The measurement of ROS is based on fluorogenic marker CM-H2DCFDA, a chloromethyl derivative of H2DCFDA (Molecular Probe). A fresh stock solution (2.16 mM) of CM-H2DCFDA was made and 3 µl from the stock was injected intravitreally into the eye cavity of anesthetized rats. After 6-8 hours, the retina was dissected, rinsed in cold saline and then immersed in 300 µl of 50 mM Hepes buffer, pH 7.4 containing 0.1% SDS. Retinas were sonicated, centrifuged and 100 µl supernatant assayed fluorometrically at excitation and emission wavelengths of 485 and 538 nm respectively. ROS values in retinas of control, diabetic and diabetic rats treated with minocycline (40mg/kg/day) or memantine (30mg/kg/day) are reported.

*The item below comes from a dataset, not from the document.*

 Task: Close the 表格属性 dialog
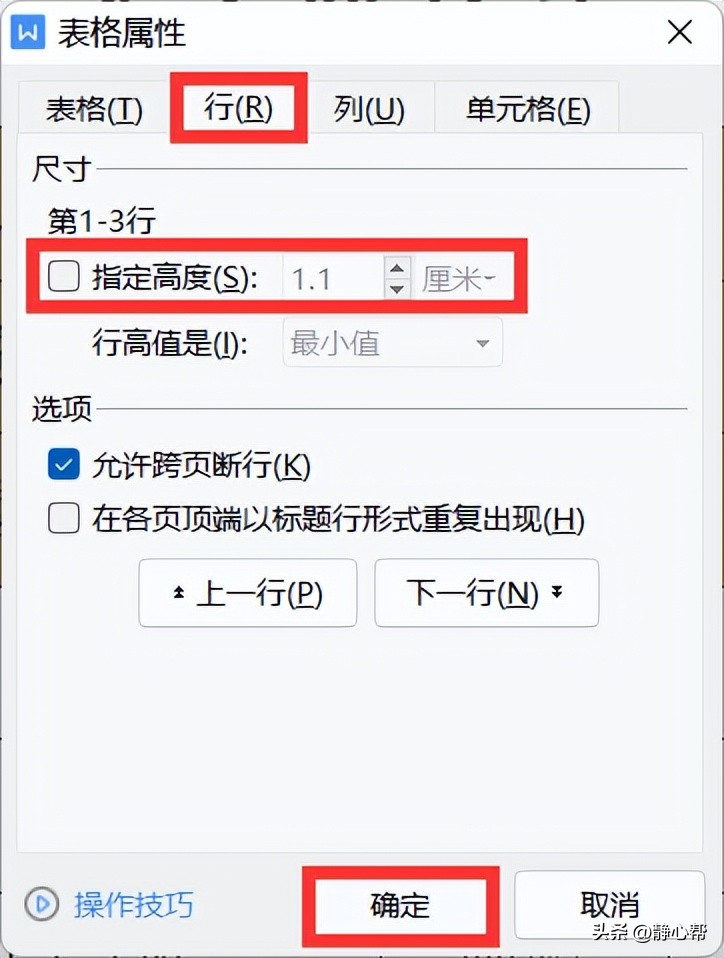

Intravitreal injection of lipopolysacharide (LPS), an endotoxin and diamide, an oxidizing agent of glutathione increased ROS levels several fold in control rat retina. ROS levels in diabetic rat retinas were 2 fold higher than control retinas 8 hours following H2DCFDA injection. After 10 days treatment of 3 month diabetic rats with minocycline (40 mg/kg/day), the ROS levels in the diabetic retina were reduced to control levels. Memantine treatment (30 mg/kg/day) for 10 days also significantly lowered ROS levels in 3 months diabetic rat retinas compared to untreated diabetic retina.
Measurements of in vivo ROS generation in rat retinas are established. As expected LPS and diamide increases the generation of ROS in control retina. ROS levels increase in diabetic retina and minocycline, a known anti-inflammatory agent and memantine (an NMDA receptor blocker) lower ROS levels in diabetic rat retina. The data demonstrate the presence of oxidative stress in the diabetic retina which can be reduced therapeutically.